Vereiste und verschneite Straßen machten den Autofahrern in Brandenburg mehr zu schaffen. Autos rutschten von der Fahrbahn oder fuhren zusammen. Bei Müncheberg (Märkisch-Oderland) verunglückte ein 39-jähriger Fahrer tödlich. Er kam auf schneeglatter Strecke am Sonntag von der Fahrbahn ab und prallte gegen einen Baum, wie die Polizei mitteilte.

Noch mehr Schnee

Der Deutsche Wetterdienst (DWD) kündigte für die Nacht zu Montag noch mehr Schnee in der Region an. Die Temperaturen sinken tags auf minus drei bis minus vier Grad, nachts auf minus zehn, wie ein DWD-Meteorologe sagte.

Die ganze Woche soll es frostig bleiben. „Bis Ende der Woche liegen die Temperaturen bei maximal null Grad“, so der Meteorologe. Für dieses Jahreszeit sei dies nicht ungewöhnlich, obwohl der langjährige Mittelwert am Tag bei acht Grad liege. „Das werden wir erst am Montag nächster Woche erreichen. Dann wird es Frühling.“

Frost arbeitet sich sogar in Bayern vor

Schuld an dem Comeback des Winters sind das alte Tief „Yorick“ und das neue Tief „Xaver“. Beide spielten mit einer Luftmassengrenze zwischen kalter und milder Luft, die quer durch die Republik geschoben wird, erklärte am Sonntag der Deutsche Wetterdienst (DWD) in Offenbach.

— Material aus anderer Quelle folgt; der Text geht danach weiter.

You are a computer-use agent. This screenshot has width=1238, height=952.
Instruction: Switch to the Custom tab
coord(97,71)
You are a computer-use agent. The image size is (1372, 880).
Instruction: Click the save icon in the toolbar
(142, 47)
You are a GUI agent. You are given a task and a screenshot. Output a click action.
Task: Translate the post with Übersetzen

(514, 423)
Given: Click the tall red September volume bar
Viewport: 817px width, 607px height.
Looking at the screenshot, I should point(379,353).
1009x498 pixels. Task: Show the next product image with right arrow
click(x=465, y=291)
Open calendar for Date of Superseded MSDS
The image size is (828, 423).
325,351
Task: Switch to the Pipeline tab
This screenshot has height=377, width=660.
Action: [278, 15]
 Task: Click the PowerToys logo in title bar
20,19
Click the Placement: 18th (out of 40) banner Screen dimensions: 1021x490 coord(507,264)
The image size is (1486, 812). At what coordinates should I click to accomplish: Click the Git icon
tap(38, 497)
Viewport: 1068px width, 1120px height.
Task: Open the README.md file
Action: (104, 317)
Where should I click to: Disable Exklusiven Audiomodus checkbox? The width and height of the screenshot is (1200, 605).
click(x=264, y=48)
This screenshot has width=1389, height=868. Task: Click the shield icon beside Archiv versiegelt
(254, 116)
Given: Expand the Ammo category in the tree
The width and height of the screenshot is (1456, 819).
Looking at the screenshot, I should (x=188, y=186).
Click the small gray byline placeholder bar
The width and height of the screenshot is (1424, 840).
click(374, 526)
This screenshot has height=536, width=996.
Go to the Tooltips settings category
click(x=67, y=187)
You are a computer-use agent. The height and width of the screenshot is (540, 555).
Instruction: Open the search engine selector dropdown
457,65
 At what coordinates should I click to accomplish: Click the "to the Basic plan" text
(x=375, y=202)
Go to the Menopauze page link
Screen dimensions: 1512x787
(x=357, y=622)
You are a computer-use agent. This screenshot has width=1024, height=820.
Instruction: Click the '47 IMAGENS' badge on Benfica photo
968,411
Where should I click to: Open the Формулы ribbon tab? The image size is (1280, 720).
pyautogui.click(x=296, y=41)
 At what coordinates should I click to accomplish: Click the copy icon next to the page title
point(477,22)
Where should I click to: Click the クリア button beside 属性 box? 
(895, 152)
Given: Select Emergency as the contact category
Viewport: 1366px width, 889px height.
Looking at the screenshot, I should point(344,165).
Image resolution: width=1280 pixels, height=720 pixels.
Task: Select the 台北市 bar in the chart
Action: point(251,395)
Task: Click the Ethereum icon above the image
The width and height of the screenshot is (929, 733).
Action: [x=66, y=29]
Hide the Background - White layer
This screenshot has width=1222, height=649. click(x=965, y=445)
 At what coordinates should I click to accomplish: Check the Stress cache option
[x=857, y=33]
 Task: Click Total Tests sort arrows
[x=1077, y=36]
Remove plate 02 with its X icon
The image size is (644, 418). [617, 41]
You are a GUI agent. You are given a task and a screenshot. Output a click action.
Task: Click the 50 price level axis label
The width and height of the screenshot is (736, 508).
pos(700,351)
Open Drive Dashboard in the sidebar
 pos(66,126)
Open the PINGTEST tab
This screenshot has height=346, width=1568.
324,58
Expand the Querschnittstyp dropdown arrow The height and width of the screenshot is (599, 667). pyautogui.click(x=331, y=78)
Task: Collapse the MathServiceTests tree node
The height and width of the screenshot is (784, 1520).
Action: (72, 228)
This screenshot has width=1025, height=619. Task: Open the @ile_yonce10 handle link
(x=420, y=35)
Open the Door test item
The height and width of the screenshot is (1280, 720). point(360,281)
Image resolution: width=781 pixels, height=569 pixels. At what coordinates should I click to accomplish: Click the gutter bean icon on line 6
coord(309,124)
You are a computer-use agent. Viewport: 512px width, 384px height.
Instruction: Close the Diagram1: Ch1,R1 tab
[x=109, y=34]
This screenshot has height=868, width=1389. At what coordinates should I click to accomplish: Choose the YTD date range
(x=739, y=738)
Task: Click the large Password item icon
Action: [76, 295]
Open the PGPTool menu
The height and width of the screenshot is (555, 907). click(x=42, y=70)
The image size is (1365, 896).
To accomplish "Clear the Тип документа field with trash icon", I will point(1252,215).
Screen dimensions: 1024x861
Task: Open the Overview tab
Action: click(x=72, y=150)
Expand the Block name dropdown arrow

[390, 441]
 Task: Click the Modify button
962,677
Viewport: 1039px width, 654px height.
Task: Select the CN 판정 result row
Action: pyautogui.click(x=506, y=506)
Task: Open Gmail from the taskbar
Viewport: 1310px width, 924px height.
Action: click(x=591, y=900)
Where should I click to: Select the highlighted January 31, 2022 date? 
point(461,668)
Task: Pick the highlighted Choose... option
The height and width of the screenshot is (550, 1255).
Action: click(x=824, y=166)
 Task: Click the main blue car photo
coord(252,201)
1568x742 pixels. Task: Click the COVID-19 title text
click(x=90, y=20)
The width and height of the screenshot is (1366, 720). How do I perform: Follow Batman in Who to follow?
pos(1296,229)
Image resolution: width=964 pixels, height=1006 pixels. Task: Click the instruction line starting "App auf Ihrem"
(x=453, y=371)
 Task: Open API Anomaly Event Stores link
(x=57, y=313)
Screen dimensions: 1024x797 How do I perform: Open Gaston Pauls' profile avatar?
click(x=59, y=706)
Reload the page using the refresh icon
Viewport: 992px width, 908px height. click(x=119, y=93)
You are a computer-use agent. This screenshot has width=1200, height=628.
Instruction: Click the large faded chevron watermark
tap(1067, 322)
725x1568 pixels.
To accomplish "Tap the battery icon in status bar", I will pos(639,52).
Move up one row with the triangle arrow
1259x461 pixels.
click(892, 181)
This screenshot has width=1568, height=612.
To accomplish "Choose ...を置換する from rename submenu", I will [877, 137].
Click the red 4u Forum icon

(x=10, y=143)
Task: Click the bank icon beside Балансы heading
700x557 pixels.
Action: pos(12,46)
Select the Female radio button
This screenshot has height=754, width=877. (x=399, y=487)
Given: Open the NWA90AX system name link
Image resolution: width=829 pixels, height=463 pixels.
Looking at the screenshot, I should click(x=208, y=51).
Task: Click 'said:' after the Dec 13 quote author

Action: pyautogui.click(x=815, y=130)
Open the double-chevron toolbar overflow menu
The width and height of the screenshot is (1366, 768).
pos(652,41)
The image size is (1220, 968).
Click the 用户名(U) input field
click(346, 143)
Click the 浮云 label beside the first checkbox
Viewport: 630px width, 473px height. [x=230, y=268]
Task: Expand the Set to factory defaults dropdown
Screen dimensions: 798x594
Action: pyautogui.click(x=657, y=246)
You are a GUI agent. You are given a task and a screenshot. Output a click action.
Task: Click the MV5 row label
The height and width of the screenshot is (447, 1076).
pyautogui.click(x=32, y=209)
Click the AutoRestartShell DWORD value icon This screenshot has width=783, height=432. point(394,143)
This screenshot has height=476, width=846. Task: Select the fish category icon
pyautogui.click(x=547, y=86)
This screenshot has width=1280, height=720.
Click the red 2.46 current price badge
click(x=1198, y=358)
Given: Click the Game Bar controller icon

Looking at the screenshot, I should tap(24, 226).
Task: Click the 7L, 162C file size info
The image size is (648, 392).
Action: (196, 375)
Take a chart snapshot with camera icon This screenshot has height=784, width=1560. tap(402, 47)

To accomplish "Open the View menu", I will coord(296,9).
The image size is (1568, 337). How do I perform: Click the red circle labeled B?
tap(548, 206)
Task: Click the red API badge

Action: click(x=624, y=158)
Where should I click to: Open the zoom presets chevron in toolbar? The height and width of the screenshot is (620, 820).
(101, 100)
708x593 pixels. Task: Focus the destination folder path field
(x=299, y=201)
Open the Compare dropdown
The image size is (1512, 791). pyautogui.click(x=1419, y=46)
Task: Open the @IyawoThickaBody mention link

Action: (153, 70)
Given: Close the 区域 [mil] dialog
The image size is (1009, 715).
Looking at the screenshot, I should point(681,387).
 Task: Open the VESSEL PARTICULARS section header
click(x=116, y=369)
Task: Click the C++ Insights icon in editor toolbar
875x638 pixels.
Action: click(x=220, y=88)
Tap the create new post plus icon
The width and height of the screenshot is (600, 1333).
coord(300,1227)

Vor allem im Norden verwandelten Schnee und Eis am Wochenende die Straßen in Rutschbahnen, es gab zahlreiche Unfälle mit mehreren Leichtverletzten. In Hamburg und Schleswig-Holstein lag am Sonntag eine bis zu 20 Zentimeter dicke Schneedecke. In Mecklenburg-Vorpommern reichte die Schneedecke bis zu 14 Zentimeter. Auf den Straßen blieb es meist bei Blechschäden.

Weitgehend unbehelligt vom erneuten Wintereinbruch blieb dagegen Bayern. Am Wochenende lagen die Temperaturen noch teils bei mehr als zehn Grad. Der Frost werde aber am Montag auch im Norden des Freistaats ankommen und sich bis spätestens Mittwoch bis zu den Alpen vorgearbeitet haben, sagte ein Sprecher des Deutschen Wetterdienstes.